→ Recorded information
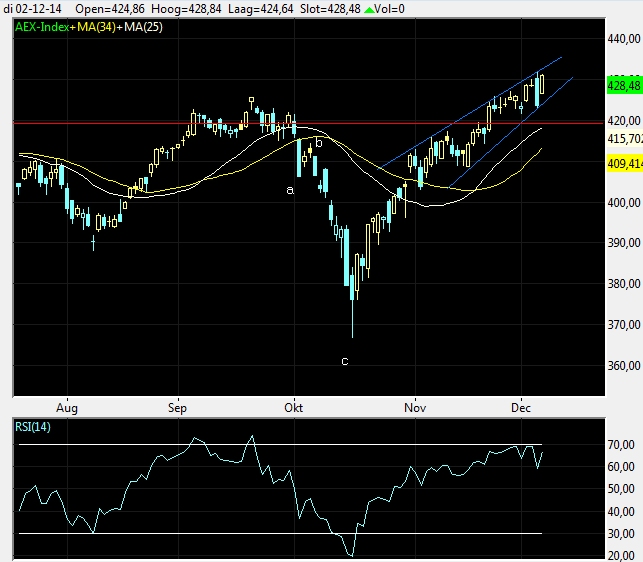The image size is (643, 562).
Task: Click the October low candlestick wick
Action: point(352,320)
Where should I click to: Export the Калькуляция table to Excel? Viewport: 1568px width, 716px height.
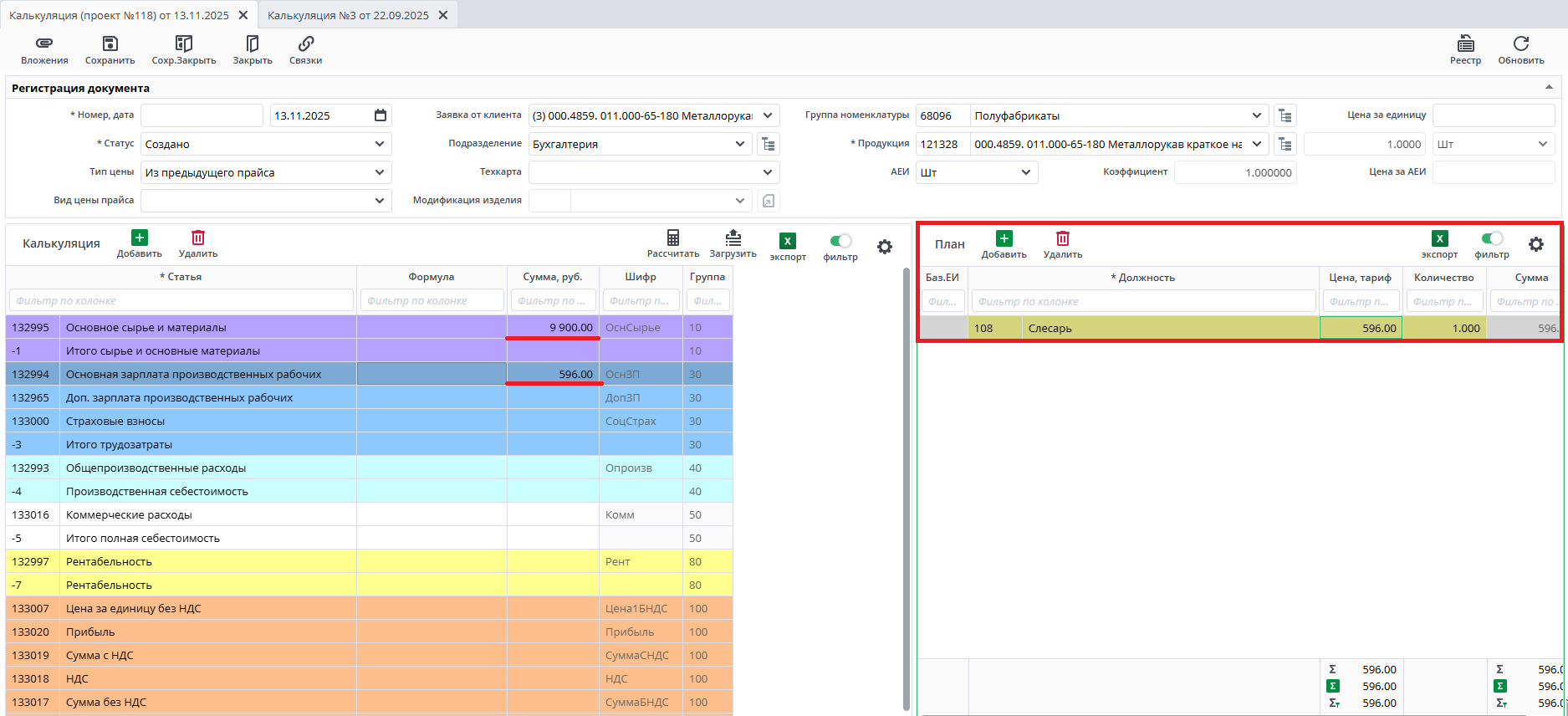point(788,241)
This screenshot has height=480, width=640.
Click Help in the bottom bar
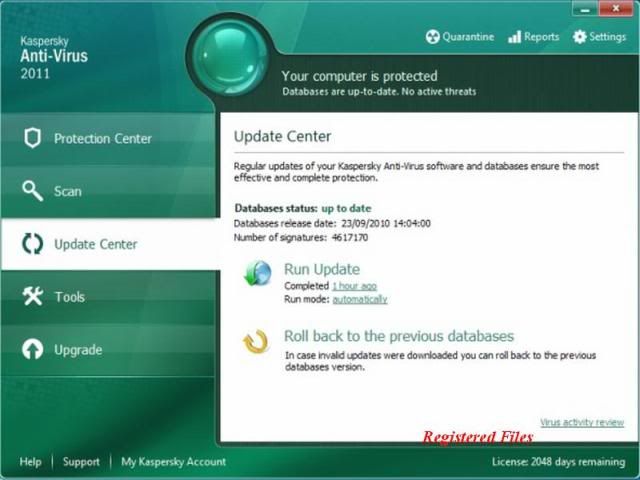(30, 462)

→ Stated goal
Could you update all of the material above so that "bottom bar" becomes "status bar", with nothing else changed and the pictures left out?

→ Solution to this task
The image size is (643, 562).
Task: Click the October low candlestick wick
Action: point(352,320)
Where should I click to: Export the Калькуляция table to Excel? Viewport: 1568px width, 716px height.
point(788,241)
This screenshot has height=480, width=640.
Click Help in the status bar
(30, 462)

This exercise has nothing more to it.